Paul Boucher, president of the Teamsters Canada Rail Conference, said Thursday morning that he believed the railroads were "holding the Canadian economy hostage to try and pressure the Liberal government to impose final binding arbitration and take your rights away to free collective bargaining.”

Trudeau decided not to force the parties into binding arbitration before the deadline passed for fear of offending unions and the leftist NDP party that his government relies on for support to remain in power, but he ultimately decided he didn’t have a choice.

“Collective bargaining is always the best way forward. When that is no longer a foreseeable option — when we are facing serious consequences to our supply chains and the workers who depend on it — governments must act,” Trudeau said.

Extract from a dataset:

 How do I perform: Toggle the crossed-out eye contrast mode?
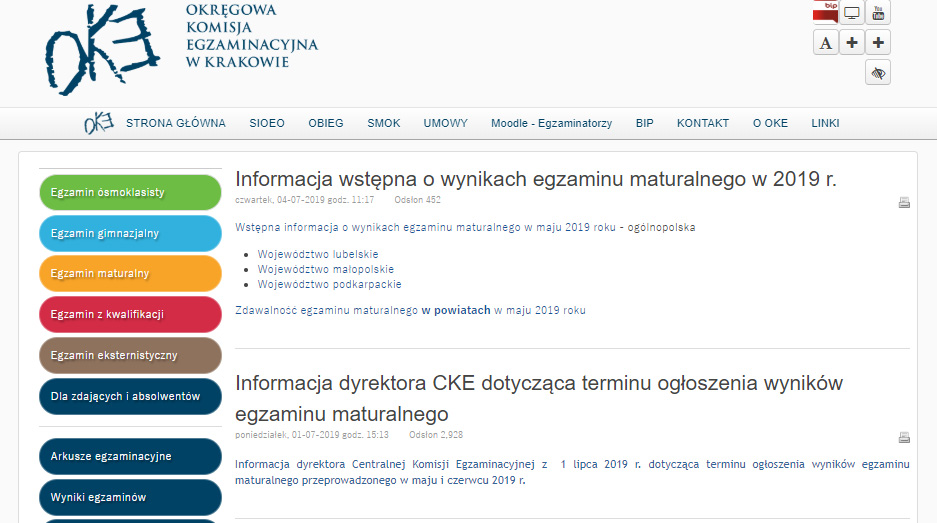(878, 73)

Most businesses probably have enough supplies on hand and room to store finished products to withstand a brief disruption. But ports and other railroads would have quickly become clogged with stranded shipments that Canadian National and CPKC won’t pick up.

Edward Jones analyst Jeff Windau said many companies made supply chain changes after the COVID-19 pandemic that can help them withstand a short disruption. The real trouble starts if it drags on.

Most previous Canadian rail stoppages have only lasted a day or two and usually involved only one of the big railroads, but some have stretched as long as eight or nine days. The impact was magnified this time because both railroads had stopped.

“They are so integrated and tied into the economy," Windau said. “Just the breadth of products that they haul. ... Ultimately, I think we need the rails to continue to be running.”

Chemical businesses and food distributors would have been the first to be affected. The railroads stopped accepting new shipments of hazardous materials and perishable goods as they began gradually shutting down last week, but most chemical plants had said they would be OK for about a week.

The auto industry also may have seen problems quickly because it relies on just-in-time shipments, with significant cross-border deliveries of engines, parts and finished vehicles. Flavio Volpe, President of the Automotive Parts Manufacturers’ Association, posted on X that about four of every five cars made in Canada are exported to the U.S. almost exclusively by rail. He said a prolonged lockout could cause temporary work stoppages similar to the impact of the five-day 2022 Ambassador Bridge blockade.

More than 30,000 commuters in Vancouver, Toronto and Montreal were the first to feel the pain of the lockouts. They had to scramble Thursday morning to find a new way to work because their commuter trains aren’t able to operate while CPKC is shut down.

CN had been negotiating with the Teamsters for nine months while CPKC had been trying to reach an agreement for a year, the union said.

The Canadian negotiations are stuck on issues related to the way rail workers are scheduled and concerns about rules designed to prevent fatigue and provide adequate rest to train crews. Both railroads had proposed shifting away from the existing system, which pays workers based on the miles in a trip, to an hourly system that they said would make it easier to provide predictable time off. The union said it doesn't want to lose hard-fought fatigue protections.

The railroads said their contract offers have included raises consistent with recent deals in the industry. Engineers already make about $150,000 a year on Canadian National while conductors earn $120,000, and CPKC says its wages are comparable.